Exploring 2D Synthetic Quantum Hall Physics with a Quasiperiodically Driven Qubit

At a Glance

Metadata	Details
Publication Date	2020-10-16
Journal	Physical Review Letters
Authors	Eric Boyers, Philip J. D. Crowley, Anushya Chandran, Alexander O. Sushkov
Institutions	Boston University
Citations	50
Analysis	Full AI Review Included

Technical Documentation & Analysis: Exploring 2D Synthetic Quantum Hall Physics in Diamond

This document analyzes the research paper “Exploring 2D synthetic quantum Hall physics with a quasi-periodically driven qubit” to highlight the critical material requirements and demonstrate how 6CCVD’s advanced MPCVD diamond solutions meet and exceed the needs of solid-state quantum research.

Executive Summary

The research successfully demonstrated a synthetic 2D quantum Hall effect using a single Nitrogen-Vacancy (NV) center in diamond, validating the use of driven solid-state qubits for exploring complex topological physics.
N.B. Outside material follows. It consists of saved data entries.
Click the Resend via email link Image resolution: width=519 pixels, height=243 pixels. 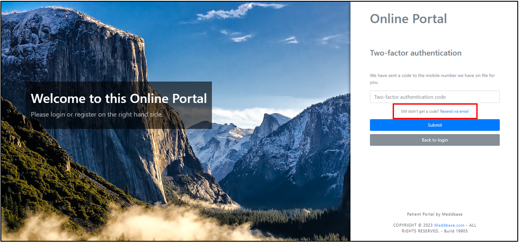click(455, 111)
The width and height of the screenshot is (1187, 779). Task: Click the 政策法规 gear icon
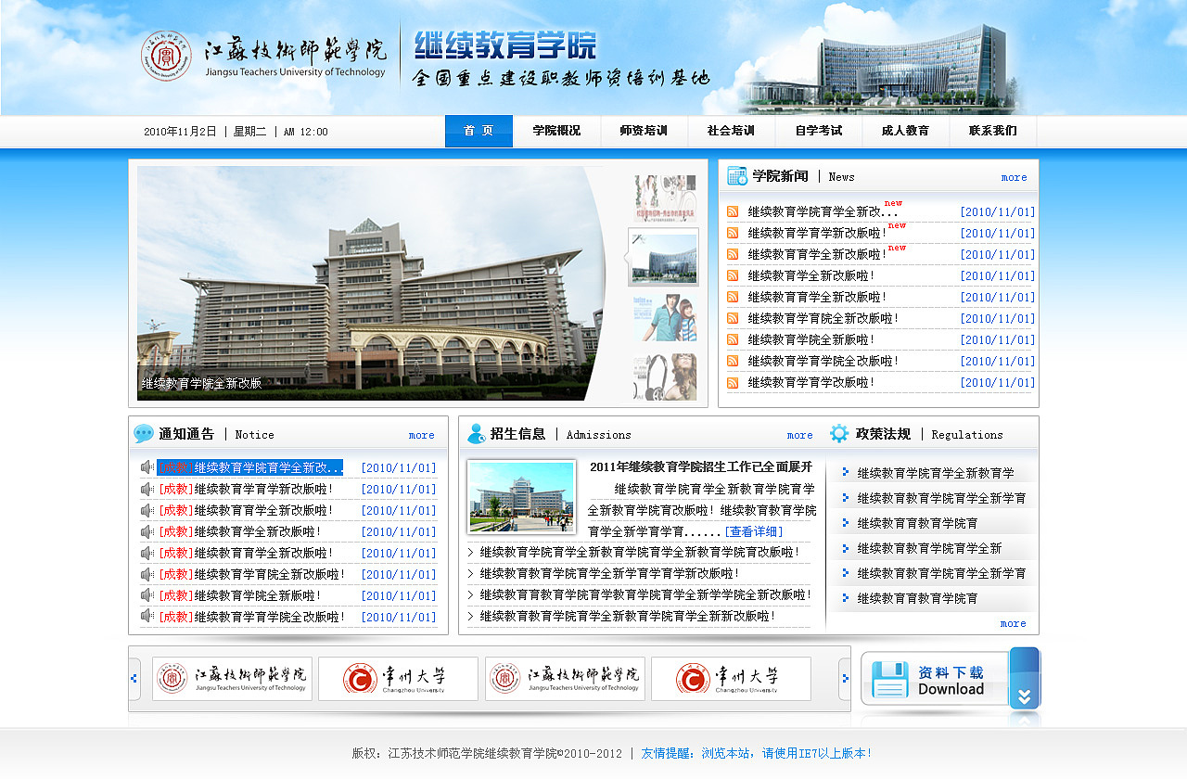(837, 432)
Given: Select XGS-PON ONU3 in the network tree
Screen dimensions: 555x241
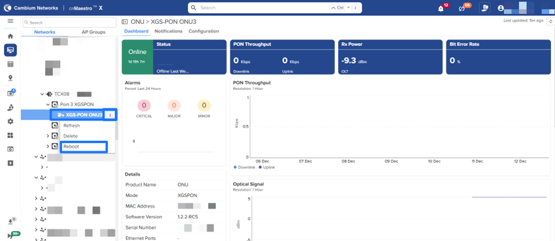Looking at the screenshot, I should coord(79,115).
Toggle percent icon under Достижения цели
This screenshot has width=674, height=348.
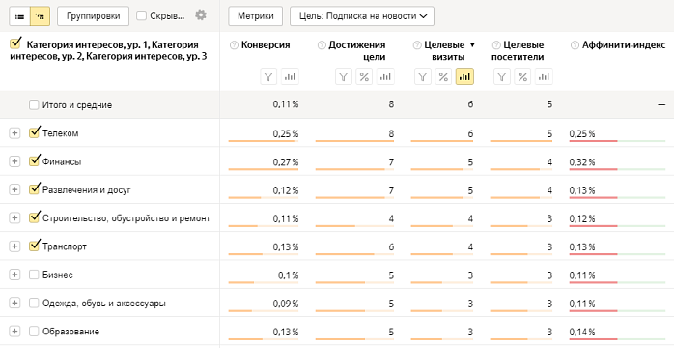(364, 77)
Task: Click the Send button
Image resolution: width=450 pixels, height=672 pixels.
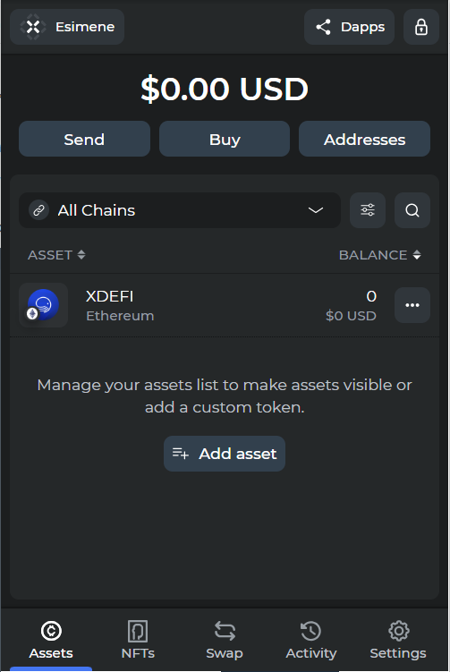Action: 84,139
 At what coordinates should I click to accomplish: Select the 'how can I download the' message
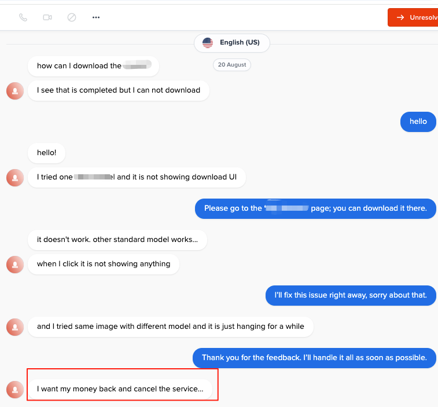94,66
Core Achievement: Experimental realization of the half-Bernevig-Hughes-Zhang (half-BHZ) model using the electronic spin of an NV center driven by two incommensurate radiofrequency (RF) tones.
Topological Signature: Quantized Chern numbers were extracted by measuring the frequency of quantum state overlap oscillations (fidelity) between two distinct spin trajectories.
Quantified Results: Measured Chern numbers were $C \approx 1$ (Topological regime) and $C \approx 0.5$ (Critical Dirac point), consistent with theoretical predictions.
Coherence Management: A spin-echo protocol was implemented to extend the topological evolution lifetime, achieving spin coherence times ($T_2$) up to $125 \pm 7$ µs.
Material Requirement: The experiment relies fundamentally on high-purity, isotopically enriched diamond (C¹²) to maintain the long coherence times necessary for observing quasi-periodic dynamics.
6CCVD Value: 6CCVD specializes in the high-purity Single Crystal Diamond (SCD) required for next-generation NV-based quantum devices, offering custom dimensions, isotopic control, and integrated metalization.

Technical Specifications

The following hard data points were extracted from the experimental implementation of the synthetic half-BHZ Hamiltonian using the NV center.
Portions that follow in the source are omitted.